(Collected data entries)
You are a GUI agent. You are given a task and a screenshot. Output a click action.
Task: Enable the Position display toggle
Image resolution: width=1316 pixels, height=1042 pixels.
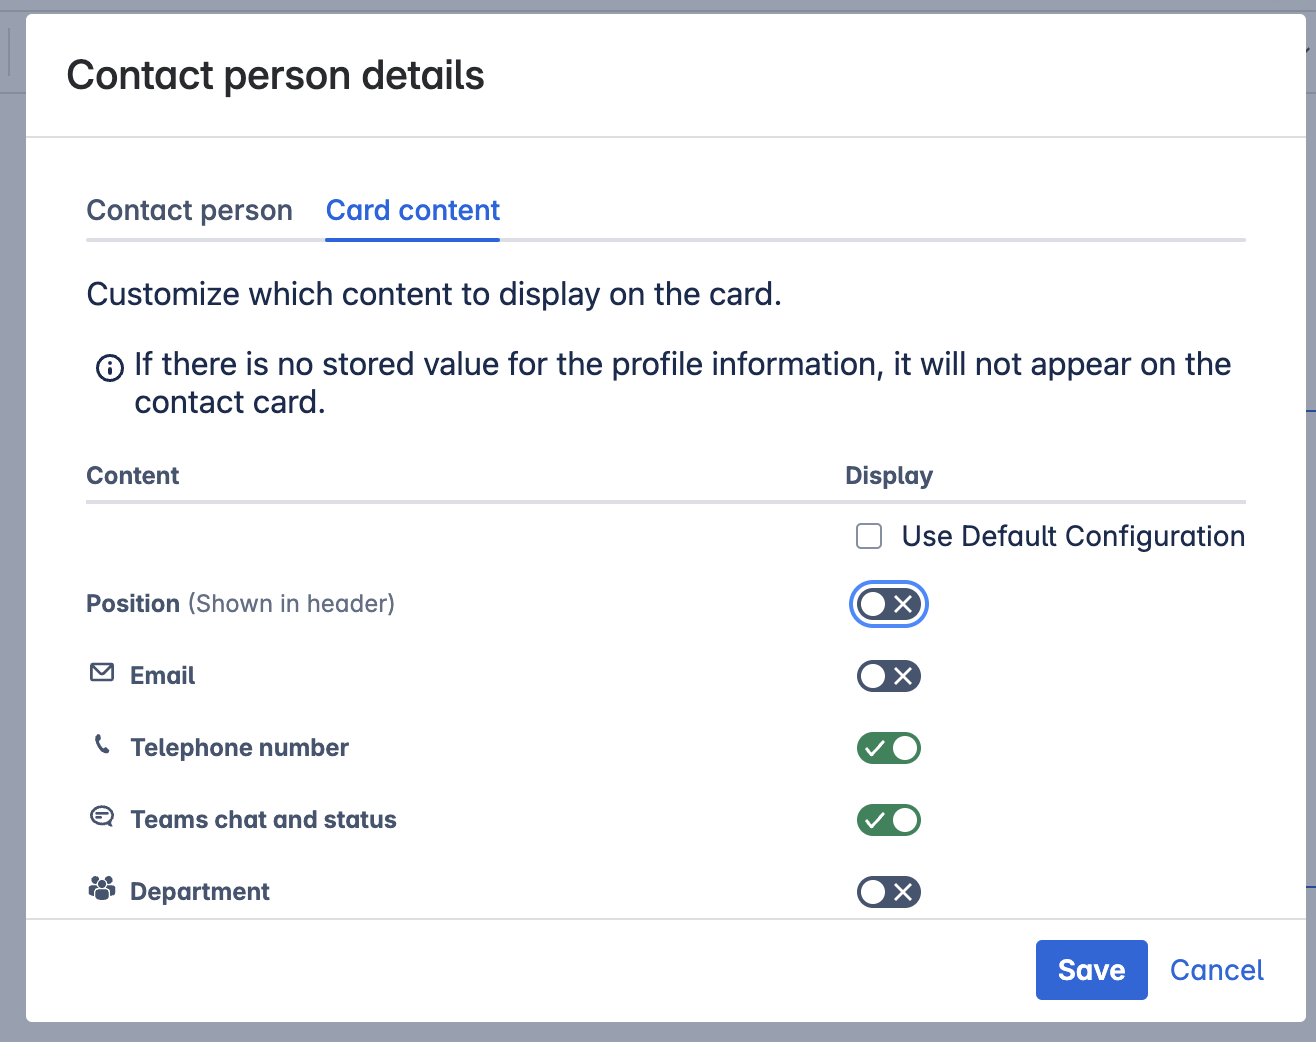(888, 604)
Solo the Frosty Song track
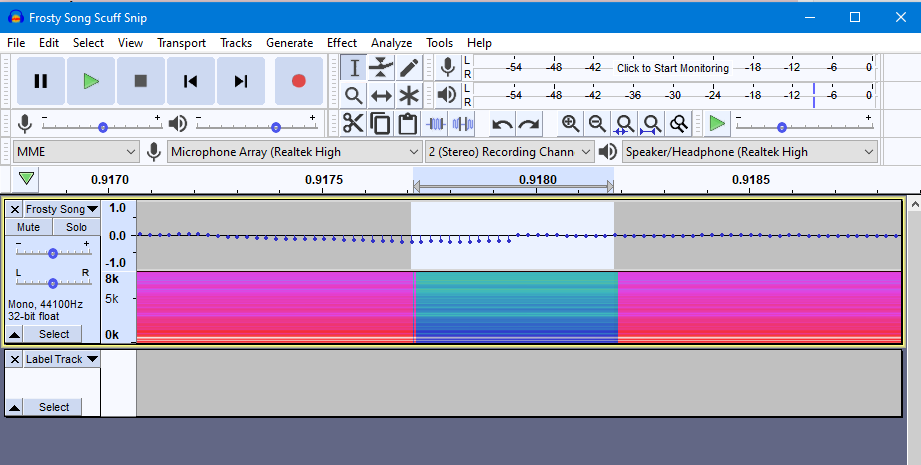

Work to complete -
Write out all the data exactly, minus pictures.

Response area -
You are a GUI agent. You are given a task and a screenshot. Output a click action.
Task: Enable the Position display toggle
Image resolution: width=1316 pixels, height=1042 pixels.
(888, 604)
Solo the Frosty Song track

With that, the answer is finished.